De Roomba Combo j9+ is een model dat je vloeren zowel kan stofzuigen als dweilen. De Combo j9 beschikt over een opvangbak van 31 cl en hij kan zelf zijn inhoud legen in het automatische basisstation dat bij de set hoort. De Li‑ion‑accu zorgt voor een lange gebruiksduur en de robot maakt een routeplanning zodat elke ruimte efficiënt wordt schoongemaakt.

Via de app kun je zones instellen waar de robot niet mag komen en het dweilelement in‑ of uitschakelen. In de basis maakt de Combo j9+ zelfstandig een kaart van je woning en keert terug naar het station wanneer de accu moet opladen of de stofcontainer vol is. De robot is bedoeld voor huishoudens die gemak belangrijk vinden en biedt naast stofzuigen ook een dweilfunctie voor hardere vloeren.

MOVA Tech P50 Ultra

De MOVA Tech P50 Ultra is een forse robotstofzuiger met een basisstation.
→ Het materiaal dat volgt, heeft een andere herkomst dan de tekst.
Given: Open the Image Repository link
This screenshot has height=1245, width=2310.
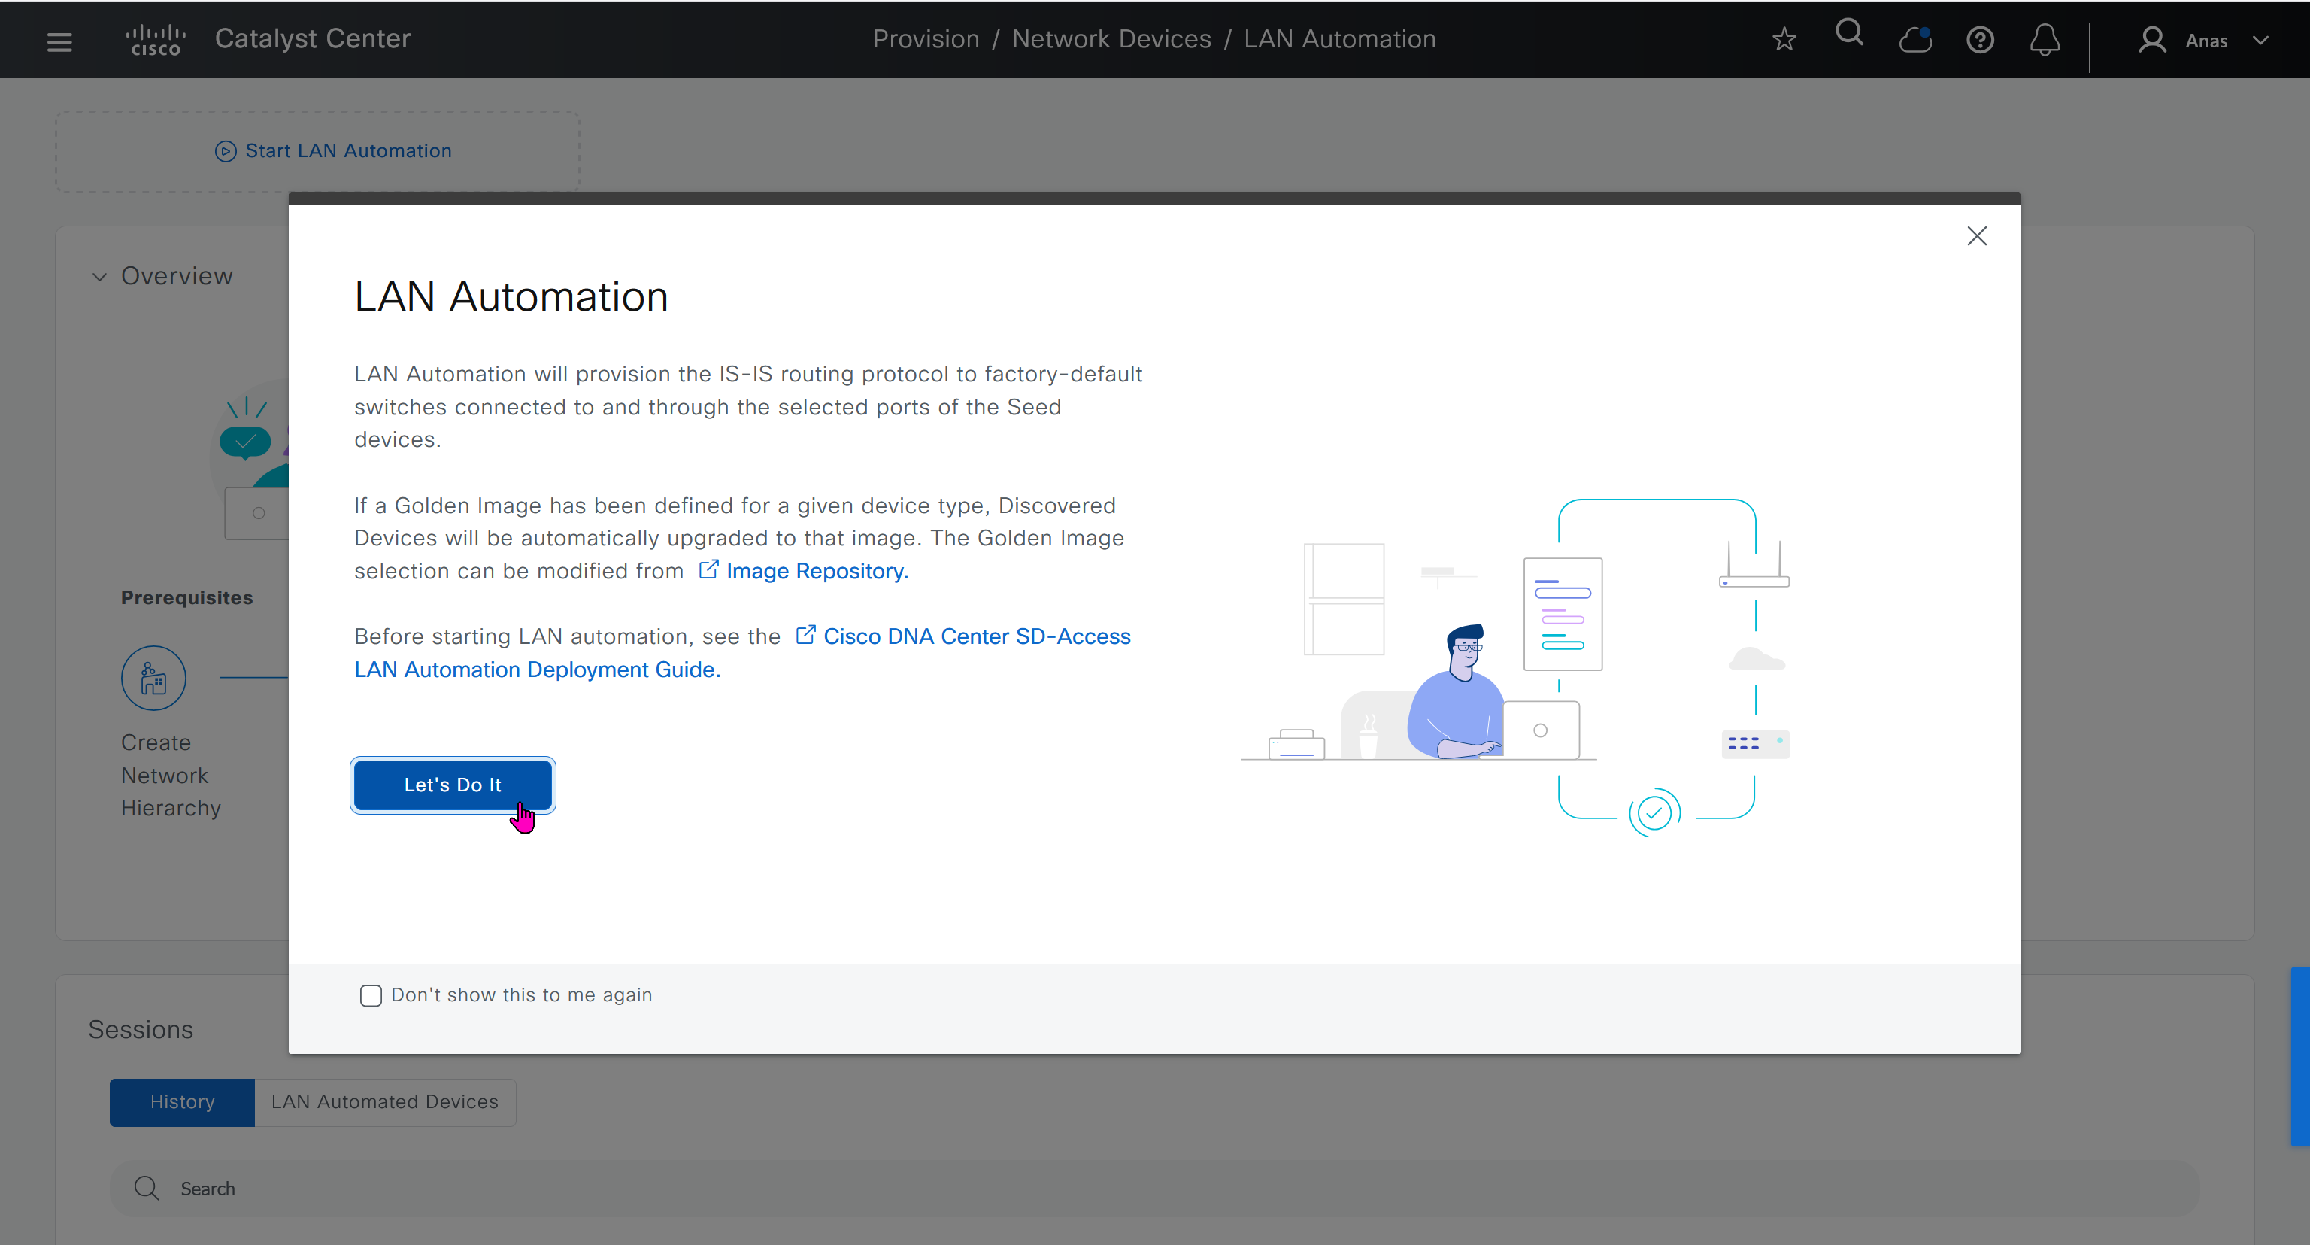Looking at the screenshot, I should pyautogui.click(x=816, y=570).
Het apparaat heeft een stofreservoir van 30 cl en wordt geleverd met een basisstation waarin je het stof eenvoudig kunt verwijderen. De robot produceert een geluidsniveau van 74 dB, iets hoger dan de Philips‑modellen, en weegt inclusief station ruim 13 kg.

Hij kan uiteraard ook automatisch terugkeren naar het station om op te laden of te legen. In de specificaties staat dat de MOVA is voorzien van een Li‑ion‑batterij en dat hij zowel kan stofzuigen als dweilen. De meegeleverde app maakt het mogelijk om routes in te stellen en zones te blokkeren. Met een vermogen van 700 W is hij krachtig genoeg voor tapijten en harde vloeren. Het is geschikt voor mensen die een uitgebreid station met automatische functies willen.